Tuesday, September 15, 2009


My wife claims I'm a hoarder. I don't think I am. Especially not after seeing the crazy TV shows about clean houses, hoarders living in/with cat feces, and the like. But I do tend to keep a lot of stuff around that I might, however little that chance might be, use sometime in the future.

This piece shows how I used two of those carefully packed away "treasures". I'd been glass blowing for a while, but wanted something I could work with at home. Blowing glass at home isn't for the faint of heart nor the weak of wallet. So I got a little 13" octagon kiln and started playing with fused glass.

One of the very first pieces we made was a slumped plate using a lot of scrap strips on a transparent green base. I say we - as in "my wife and I", she was all gung ho at first, but she lost interest pretty quick. Once it was fused and slumped the plate wasn't all that wonderful. It was dog-boned in as we'd heated too long, too high temperature, and all the other myriad mistakes one makes when starting out. It was an OK plate, but it fell into one of my "I have a use for this someday" tubs.

On a side note, I keep everything in those blue plastic tubs you get at any of the big box stores these days. I watch for sales and bought them by the dozen. I have about 20 of these filled with Christmas decorations, and another half a dozen or so filled with the outdoor holiday decorations. These are not part of the "Jeff hoards everything" collection. There are about 30 or so tubs stacked in the pole barn - they do stack quite well - filled with "stuff".

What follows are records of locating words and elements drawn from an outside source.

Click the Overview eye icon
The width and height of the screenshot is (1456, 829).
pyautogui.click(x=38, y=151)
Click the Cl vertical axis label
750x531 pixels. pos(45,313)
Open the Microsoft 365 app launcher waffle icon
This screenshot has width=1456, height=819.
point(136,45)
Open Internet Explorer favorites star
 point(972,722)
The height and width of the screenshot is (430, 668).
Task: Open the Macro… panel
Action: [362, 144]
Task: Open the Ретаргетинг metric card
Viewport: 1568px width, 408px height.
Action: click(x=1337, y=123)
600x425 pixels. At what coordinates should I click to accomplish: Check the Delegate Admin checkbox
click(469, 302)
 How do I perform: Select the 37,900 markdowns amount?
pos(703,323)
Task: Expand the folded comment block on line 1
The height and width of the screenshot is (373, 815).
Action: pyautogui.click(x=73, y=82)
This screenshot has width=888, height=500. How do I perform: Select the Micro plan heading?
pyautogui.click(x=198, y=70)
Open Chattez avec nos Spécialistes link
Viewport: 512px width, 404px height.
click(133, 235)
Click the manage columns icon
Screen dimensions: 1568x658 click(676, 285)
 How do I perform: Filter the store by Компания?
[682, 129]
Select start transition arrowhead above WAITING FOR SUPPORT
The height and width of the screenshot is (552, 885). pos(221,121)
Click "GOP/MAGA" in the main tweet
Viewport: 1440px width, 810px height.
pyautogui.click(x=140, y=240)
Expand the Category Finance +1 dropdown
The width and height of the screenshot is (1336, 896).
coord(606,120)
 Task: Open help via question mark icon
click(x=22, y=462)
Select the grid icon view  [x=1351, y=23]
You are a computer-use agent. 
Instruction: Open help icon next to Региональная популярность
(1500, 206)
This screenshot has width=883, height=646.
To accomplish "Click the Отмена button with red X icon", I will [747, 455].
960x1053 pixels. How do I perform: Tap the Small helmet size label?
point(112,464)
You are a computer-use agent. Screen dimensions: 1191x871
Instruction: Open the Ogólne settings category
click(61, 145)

Another item in one of the "cool glass things I may use one day" tubs, is the small pyramid shown in the picture above. I cast this in a mold I have out of glass powders. I should have known better but it shrank quite a bit as the powders melted. I knew that. But it didn't turn out quite as big as I wanted - can't even remember the project it was going to be used for anyway - so I put it away for future contemplation.

I found the two items one day and had this crazy thought - could I fuse the pyramid to the plate. So I sawed off the dog-boned edges of the plate, turning a 12" square into about a 10.5" square but was able to save the pattern. I loaded the plate in the kiln on the slumping mold and contemplated the firing schedule. I was worried about the pyramid deforming and that would just be ugly. I set the thing to ramp up very slowly and go to a very low tack fuse point. I then watched it carefully to make sure it didn't deform. The piece had to have a very long anneal cycle. So I waited patiently until the next day and it did survive. There is some slight rounding on the edges of the pyramid, but not too bad. The pyramid is solidly fused to the plate. I can't tell if there is significant stress, but its been through about 9 months of sitting out on the shelf, including two periods of no heat (don't ask), and seems to be surviving OK.

It will probably end up back in the "what the heck I'm I going to do with this thing" tub pretty soon as it still isn't one of my favorite pieces, but it did show the way for some sculptures I've been pondering.